I may be the last person in the world to watch No Impact Man (or at least the last in the blogosphere). I actually avoided it for a reason: I was convinced I was going to hate it. But when it popped up in my Netflix Instant Watch while I was procrastinating at writing, I thought I’d give it a chance.
I shouldn’t have. Colin Beaven’s personality just rubs me the wrong way. He might have done some good things, but that doesn’t necessarily make him a better person, and it doesn’t make me want to listen to him disjointedly preach at me for an hour and a half.
Here are some of his own words, to justify my dislike:
“It’s not meant to be scientific; it’s just meant to be philosophical.”

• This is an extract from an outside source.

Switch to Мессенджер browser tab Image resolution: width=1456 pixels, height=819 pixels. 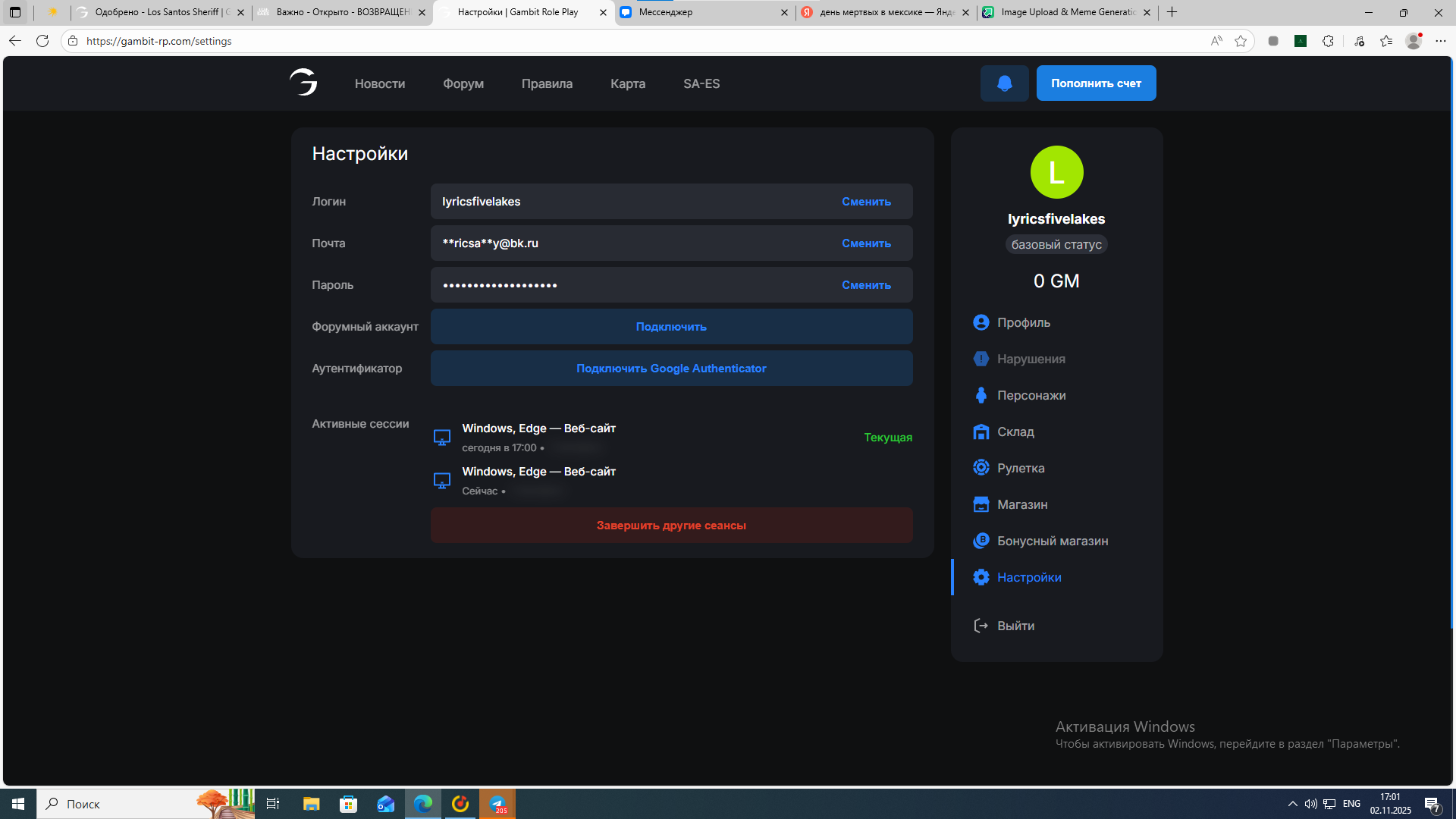698,12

“When I started this project, I just thought I was just going to, like, make less garbage, not travel so much, and wouldn’t I be a hero?”
“My mind wants to tell me that I’m the only one that’s important, so I have to keep teaching myself over and over and over again that that’s not true.”

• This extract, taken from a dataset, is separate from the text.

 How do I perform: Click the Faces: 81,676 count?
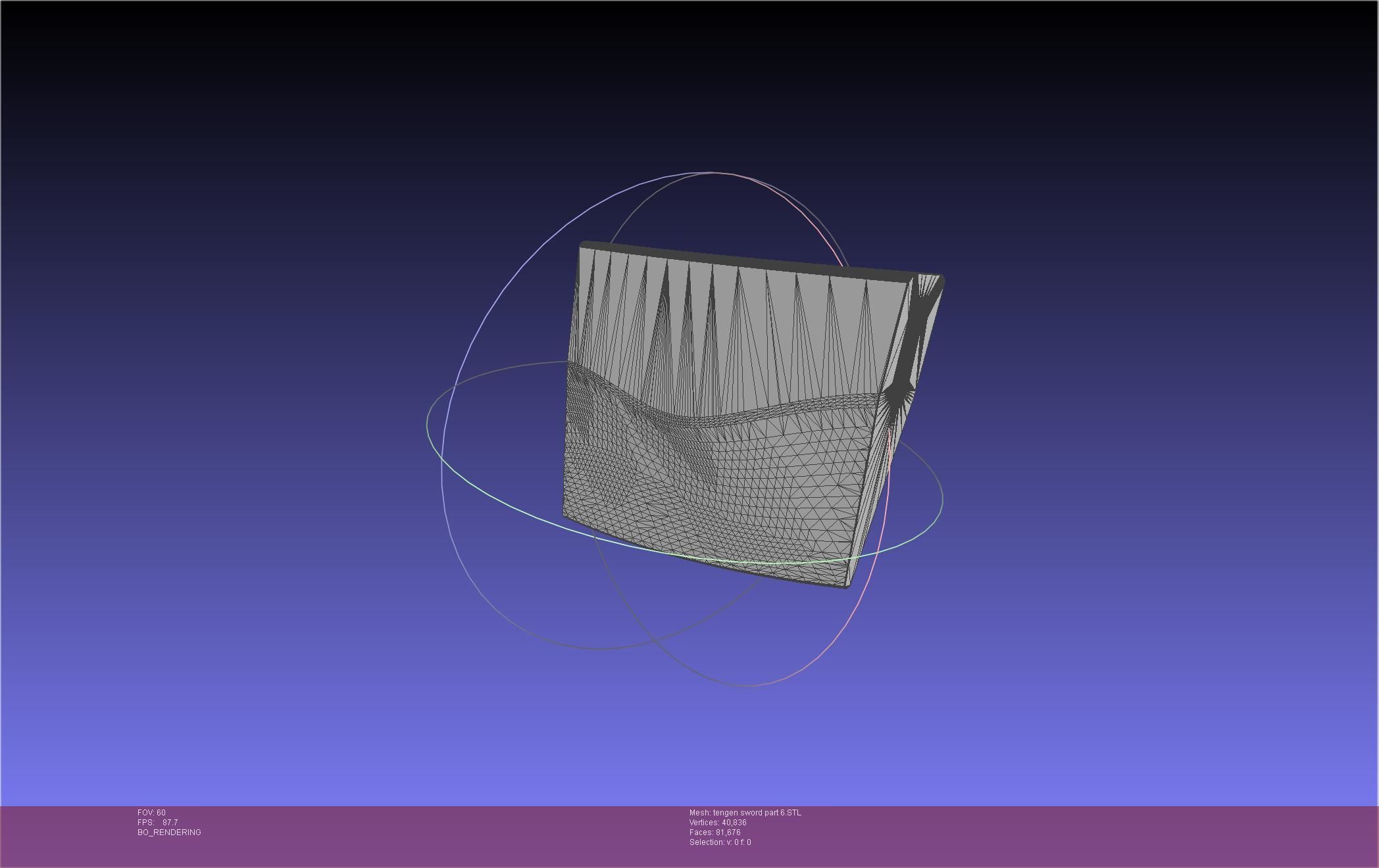(x=715, y=832)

Everything he does seems like a publicity stunt. Instead of failing to make a pot-in-pot refrigerator (which if he’d done some research he would have known wouldn’t work well in our relatively humid and cool environment), and then mooching ice off his neighbors, wouldn’t it have been better to downgrade to the smallest possible refrigerator and then discuss how to preserve foods without refrigeration? Considering that many people in the U.S. still have second refrigerators or freezers, that would probably have been more useful (and less off-putting to the general public).
Speaking of mooching, Beaven’s approach didn’t seem take into account anything he did outside his home. Turning off the electricity, but then using it at an office (and to, you know, write a blog)—doesn’t that seem hypocritical? We all do this to some extent, whether it’s eating at a restaurant or enjoying the AC at a movie theater, but his bombastic claims make it seem worse. To me, Beaven is the modern-day Thoreau, who wrote about simple living while sponging off his buddy Emerson.
The exaggeration is the worst. The only way he could actually have no impact on the environment is if he killed himself—and even then his funeral would consume resources and pollute.